Dans la seconde partie, Philippe Starck a choisi neuf projets des années 1980 à aujourd’hui, certains disparus, d’autres en activité : le Palais de l’Élysée, le Parc de la Villette, le Caffè Stern, les Bains-Douches, le café Costes… Une application permet d’écouter les commentaires parfois drôles, parfois un brin légers de Starck sur lesdites réalisations. Pour le bureau de Jack Lang, alors ministre de la Culture, en 1983, un prototype en métal avec son plateau en demi-lune pivotant est présenté, accroché à un mur et retourné, ce qui en rend difficile la lecture. Sans explication, la chambre de Danielle Mitterrand au Palais de l’Élysée n’est pas vraiment lisible non plus : la fresque circulaire tournoyant au plafond, reproduction de celle réalisée in situ par le peintre Gérard Garouste, étant censé être la métaphore d’une première nuit sans sommeil qu’y avait vécu Danielle Mitterrand…

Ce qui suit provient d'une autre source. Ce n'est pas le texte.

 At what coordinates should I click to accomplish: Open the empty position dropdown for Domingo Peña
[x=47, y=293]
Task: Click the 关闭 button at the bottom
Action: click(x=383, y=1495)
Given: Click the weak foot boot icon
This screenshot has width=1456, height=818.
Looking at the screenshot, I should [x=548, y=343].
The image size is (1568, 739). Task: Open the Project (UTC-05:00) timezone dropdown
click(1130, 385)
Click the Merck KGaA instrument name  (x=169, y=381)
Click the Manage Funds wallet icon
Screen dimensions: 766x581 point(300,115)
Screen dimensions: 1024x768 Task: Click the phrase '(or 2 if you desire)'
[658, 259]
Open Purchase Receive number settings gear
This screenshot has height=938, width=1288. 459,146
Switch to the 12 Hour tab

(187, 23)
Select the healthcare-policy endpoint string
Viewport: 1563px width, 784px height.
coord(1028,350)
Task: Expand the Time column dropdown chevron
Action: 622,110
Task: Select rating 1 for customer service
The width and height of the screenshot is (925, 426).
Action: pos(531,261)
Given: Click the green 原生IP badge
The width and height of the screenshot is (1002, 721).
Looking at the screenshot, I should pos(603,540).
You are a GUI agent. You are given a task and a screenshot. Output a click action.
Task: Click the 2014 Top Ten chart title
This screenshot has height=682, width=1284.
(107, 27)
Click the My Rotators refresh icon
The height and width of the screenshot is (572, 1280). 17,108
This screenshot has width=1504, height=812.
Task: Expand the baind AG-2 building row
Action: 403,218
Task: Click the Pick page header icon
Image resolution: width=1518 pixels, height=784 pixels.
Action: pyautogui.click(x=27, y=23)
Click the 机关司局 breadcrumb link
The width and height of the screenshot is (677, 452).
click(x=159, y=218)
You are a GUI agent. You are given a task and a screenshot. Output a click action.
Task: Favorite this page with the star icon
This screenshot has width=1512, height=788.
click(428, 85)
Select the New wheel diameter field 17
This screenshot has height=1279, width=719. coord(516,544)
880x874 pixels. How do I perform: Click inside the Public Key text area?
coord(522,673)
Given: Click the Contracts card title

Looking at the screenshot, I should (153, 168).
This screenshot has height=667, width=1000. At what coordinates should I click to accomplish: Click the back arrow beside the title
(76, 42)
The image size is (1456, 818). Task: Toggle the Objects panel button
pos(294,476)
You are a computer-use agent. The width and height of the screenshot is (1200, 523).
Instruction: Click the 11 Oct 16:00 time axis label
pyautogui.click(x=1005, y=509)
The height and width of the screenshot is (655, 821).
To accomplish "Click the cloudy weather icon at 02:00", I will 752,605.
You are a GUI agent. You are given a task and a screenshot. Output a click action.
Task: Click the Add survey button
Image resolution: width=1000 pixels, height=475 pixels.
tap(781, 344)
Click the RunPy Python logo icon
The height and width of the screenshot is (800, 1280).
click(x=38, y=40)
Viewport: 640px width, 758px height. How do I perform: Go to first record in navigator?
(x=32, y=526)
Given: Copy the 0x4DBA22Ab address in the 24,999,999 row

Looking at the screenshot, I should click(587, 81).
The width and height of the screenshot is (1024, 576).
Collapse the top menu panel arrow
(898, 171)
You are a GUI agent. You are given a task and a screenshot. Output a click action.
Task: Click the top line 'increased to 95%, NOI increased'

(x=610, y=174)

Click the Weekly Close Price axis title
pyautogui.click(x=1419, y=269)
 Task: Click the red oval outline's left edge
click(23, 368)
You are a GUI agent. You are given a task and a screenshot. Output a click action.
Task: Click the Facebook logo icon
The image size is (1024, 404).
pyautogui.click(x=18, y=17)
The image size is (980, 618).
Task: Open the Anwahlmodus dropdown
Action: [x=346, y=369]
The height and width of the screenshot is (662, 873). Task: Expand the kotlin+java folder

Transformés par Starck en boîte de nuit à la fin des années 1970 – commentaire audio succulent : « On passe d’un lieu où on se lave à l’inverse : un lieu où l’on transpire » –, les Bains-Douches ne sont représentés que par quelques parois en carrelages blancs salis et affiches flashy signées Loulou Picasso. C’est peu pour évoquer cette adresse mythique. Idem pour la médaille des J.O. de Paris 2024 – une simple image stéréoscopique – ou pour le fameux café Costes, dont la grande horloge ne donnait pas l’heure : un maigre dessin, une table et une chaise. Pour un designer qui ne voulait pas exposer ses objets, heureusement qu’ils sont parfois là pour « meubler », au sens propre comme au figuré. Certes, on l’aura compris, il s’agissait « d’évoquer, de suggérer » ces projets, mais trop peu nuit à la compréhension. D’où cette vidéo où Starck dégoupille en amont toute polémique : « C’était une exposition assez complexe à faire, parce que faire de l’impossible, parler de l’irréalité, inventer des choses qui n’existent pas, malgré tout, ça reste compliqué. » La pataphysique n’étant pas une science exacte, la solution ne serait-elle pas que certains lieux/projets demeurent dans l’imaginaire ?

« Philippe Starck. Paris est pataphysique », du 29 mars au 27 août 2023, musée Carnavalet, 23, rue de Sévigné, 75003 Paris.